When Lycaenid (pronounced lie-see-nid) caterpillars sense danger, they send a signal for help. Some caterpillars use smell as their help signal; they mimic a pheromone that ants secrete when in danger. This alarm pheromone brings the “good” ants who protect the caterpillar. Other caterpillars use sound such as squeaking, clicking, or stridulation (sound made by rubbing two body parts together, like crickets). Like smell, the sound attracts ant protectors.
So, the caterpillar gets protection but what do the ants get out of it? In many cases, the ants get a snack. Lycaenid caterpillars have a special gland, the dorsal nectary organ, near their bottom. Once the danger has passed, the caterpillar secretes a droplet of sugar as a reward (see photo below). Sounds like a mutualism, right? The caterpillar gets protection, the ant gets a snack.
But, it may not be that simple.
From the caterpillar’s point of view, it likely takes a lot of energy to produce that sugary reward. Also, ants can possibly take advantage of the caterpillar (like a parasite) by coming around and reaping the rewards when there isn’t any danger.
In many cases, this ant-caterpillar relationship is an overall mutualism—caterpillar survival is usually much greater when the ants are around to protect them, and the caterpillar’s sugary secretion tends to be both nutritious and delicious. But the caterpillar I study, the Puget blue, has yet to be studied regarding its ant attendants.

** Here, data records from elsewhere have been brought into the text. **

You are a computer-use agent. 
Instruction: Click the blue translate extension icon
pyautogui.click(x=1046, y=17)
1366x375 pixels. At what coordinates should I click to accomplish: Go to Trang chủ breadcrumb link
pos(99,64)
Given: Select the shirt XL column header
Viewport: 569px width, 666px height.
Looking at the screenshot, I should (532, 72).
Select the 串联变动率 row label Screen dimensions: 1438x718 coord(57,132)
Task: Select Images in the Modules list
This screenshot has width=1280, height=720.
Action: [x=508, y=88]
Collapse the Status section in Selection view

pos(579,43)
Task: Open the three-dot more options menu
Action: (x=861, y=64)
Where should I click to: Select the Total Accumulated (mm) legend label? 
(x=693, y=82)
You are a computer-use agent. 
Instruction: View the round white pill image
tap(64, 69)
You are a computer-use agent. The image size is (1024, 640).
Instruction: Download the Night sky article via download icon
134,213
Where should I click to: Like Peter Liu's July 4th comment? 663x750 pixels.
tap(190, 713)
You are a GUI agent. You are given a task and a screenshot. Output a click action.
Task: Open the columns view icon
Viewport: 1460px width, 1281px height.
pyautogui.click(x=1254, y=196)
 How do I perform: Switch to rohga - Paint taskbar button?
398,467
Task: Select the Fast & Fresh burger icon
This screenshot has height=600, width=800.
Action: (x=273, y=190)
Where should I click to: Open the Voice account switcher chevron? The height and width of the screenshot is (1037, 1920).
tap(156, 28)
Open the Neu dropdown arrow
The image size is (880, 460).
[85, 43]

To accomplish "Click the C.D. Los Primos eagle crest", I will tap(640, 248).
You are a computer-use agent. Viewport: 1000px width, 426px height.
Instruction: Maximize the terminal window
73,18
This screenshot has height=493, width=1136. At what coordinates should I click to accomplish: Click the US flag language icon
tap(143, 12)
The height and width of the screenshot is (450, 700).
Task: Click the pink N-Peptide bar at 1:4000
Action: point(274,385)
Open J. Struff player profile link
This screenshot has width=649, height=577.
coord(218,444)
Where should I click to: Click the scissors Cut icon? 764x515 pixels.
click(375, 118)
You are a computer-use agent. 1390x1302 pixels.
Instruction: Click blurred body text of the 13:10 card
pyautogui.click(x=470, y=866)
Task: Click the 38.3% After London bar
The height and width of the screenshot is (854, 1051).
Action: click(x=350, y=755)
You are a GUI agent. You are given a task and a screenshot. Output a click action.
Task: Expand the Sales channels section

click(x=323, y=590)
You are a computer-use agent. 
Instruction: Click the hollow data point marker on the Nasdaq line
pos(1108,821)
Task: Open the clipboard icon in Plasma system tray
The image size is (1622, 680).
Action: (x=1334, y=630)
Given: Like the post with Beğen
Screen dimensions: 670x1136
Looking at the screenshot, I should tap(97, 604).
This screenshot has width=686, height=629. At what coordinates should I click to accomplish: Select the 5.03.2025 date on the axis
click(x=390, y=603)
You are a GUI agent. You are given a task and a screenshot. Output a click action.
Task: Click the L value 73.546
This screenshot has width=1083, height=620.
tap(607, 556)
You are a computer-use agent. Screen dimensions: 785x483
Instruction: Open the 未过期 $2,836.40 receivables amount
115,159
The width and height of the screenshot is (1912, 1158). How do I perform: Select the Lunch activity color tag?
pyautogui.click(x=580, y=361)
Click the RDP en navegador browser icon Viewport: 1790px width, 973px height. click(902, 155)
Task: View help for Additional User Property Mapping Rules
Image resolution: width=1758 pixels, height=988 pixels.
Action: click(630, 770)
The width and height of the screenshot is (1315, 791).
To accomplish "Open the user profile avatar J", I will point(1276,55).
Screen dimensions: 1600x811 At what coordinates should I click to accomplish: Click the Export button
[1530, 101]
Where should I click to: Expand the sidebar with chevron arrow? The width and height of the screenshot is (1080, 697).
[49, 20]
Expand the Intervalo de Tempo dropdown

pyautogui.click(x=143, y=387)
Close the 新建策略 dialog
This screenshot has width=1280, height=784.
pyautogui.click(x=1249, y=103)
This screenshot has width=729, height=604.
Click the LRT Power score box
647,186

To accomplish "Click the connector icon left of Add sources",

This past field season, I spent time in the Pacific Northwest getting to know the Puget blue caterpillars and which ants are hanging around. Next year, I will do behavioral experiments to see which ants tend the Puget blue caterpillars and how they do it. Once we know more about the natural history of this relationship, I will examine how ant tending may affect caterpillar survival and thus, the population of the at-risk Puget blue butterfly (pictured above).
I already can’t wait to be back in the field!